CI/CD — Shipping Without Babysitting

  • Hook up GitHub Actions or Azure DevOps; build & deploy on every push.
  • Use deployment slots for blue-green or canary releases.
  • Keep secrets in Key Vault; apps use Managed Identity to fetch them.

Common Gotchas

  • Plan Sizing: Too small = throttling; too large = wasted spend. Start modest → monitor → right-size.
  • Cold Starts: For always-on workloads, enable “Always On” (non-Free tiers).
  • Networking: Private networking needs the right SKU and setup (VNet integration/Private Endpoint).
  • Logs: Turn on App Insights early; add custom telemetry so prod issues aren’t mysteries.

Hands-On (20 min)

  1. Create a new Web App on a Basic/Standard plan:
    1. In the Azure portal, search for App Services and click Create.
    2. Select your subscription and resource group (or create a new one).
    3. Enter a globally unique name for your app (e.g., my-rag-demo).
    4. Choose Code as publish option, select runtime stack (e.g., .NET, Node.js), and pick region.
    5. Under App Service Plan, create a new plan using Basic/Standard tier.
    6. Review + Create → then hit Create to deploy.
  2. Add a staging deployment slot and deploy there first:
    1. Navigate to your Web App in the Azure portal.
    2. Under Deployment, select Deployment slots.
    3. Click Add Slot, name it staging, and clone settings from production.
    4. Deploy your code to the staging slot first (via GitHub Actions, ZIP deploy, or VS Code).
    5. Verify staging is running correctly.
    6. When ready, use the Swap action to promote staging → production without downtime.
  3. Configure GitHub Actions for Azure App Service:
    1. In your app’s GitHub repo, go to Actions tab → set up a new workflow.
    2. Choose the Azure App Service deploy workflow template.
    3. Add your Azure credentials using GitHub secrets (via AZURE_CREDENTIALS JSON from Azure portal).
    4. Modify the workflow YAML to point at your app name and slot (e.g., staging).
    5. Commit changes → workflow runs and deploys code to staging.
    6. Verify build logs show a successful deploy.

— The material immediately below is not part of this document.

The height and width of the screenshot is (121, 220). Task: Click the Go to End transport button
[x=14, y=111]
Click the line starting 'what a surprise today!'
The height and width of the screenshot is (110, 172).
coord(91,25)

    Sample workflow YAML (scrollable):

    name: Deploy to Azure Web App (staging)
    
    on:
      push:
        branches: [ main ]
    
    permissions:
      contents: read
      id-token: write
    
    env:
      AZURE_WEBAPP_NAME: my-rag-demo
      AZURE_WEBAPP_PACKAGE_PATH: '.'
      SLOT_NAME: 'staging'
    
    jobs:
      build-and-deploy:
        runs-on: ubuntu-latest
        steps:
          - name: Checkout
            uses: actions/checkout@v4
    
          # Example: Node.js app. Swap for dotnet, python, or java as needed.
          - name: Set up Node.js
            uses: actions/setup-node@v4
            with:
              node-version: '20'
    
          - name: Install & build
            run: |
              npm ci
              npm run build --if-present
    
          - name: Azure Login
            uses: azure/login@v2
            with:
              creds: ${{ secrets.AZURE_CREDENTIALS }}
    
          - name: Deploy to Web App (staging slot)
            uses: azure/webapps-deploy@v3
            with:
              app-name: ${{ env.AZURE_WEBAPP_NAME }}
              slot-name: ${{ env.SLOT_NAME }}
              package: ${{ env.AZURE_WEBAPP_PACKAGE_PATH }}
    
          - name: Logout
            run: az logout

    Tip: For .NET apps, replace the Node steps with actions/setup-dotnet and dotnet publish. For Python, use actions/setup-python and your requirements.txt step.

  4. Skim Azure Application Insights:
    1. In the portal, open your Web App → Application Insights.
    2. Enable if not already active (creates a new resource).
    3. Check Live Metrics Stream for real-time requests and failures.
    4. Use Search to query logs and traces.
    5. Explore charts for server response time, dependency calls, and availability tests.

Extra learning: Explore the official Microsoft Learn module: Introduction to Azure App Service for a guided hands-on lab.

Interview soundbite: “App Service is more than ‘host my site’ — it’s a managed platform with plans, slots, autoscale, VNet options, and built-in CI/CD. I deploy code, monitor with App Insights, and let Azure handle the platform work.”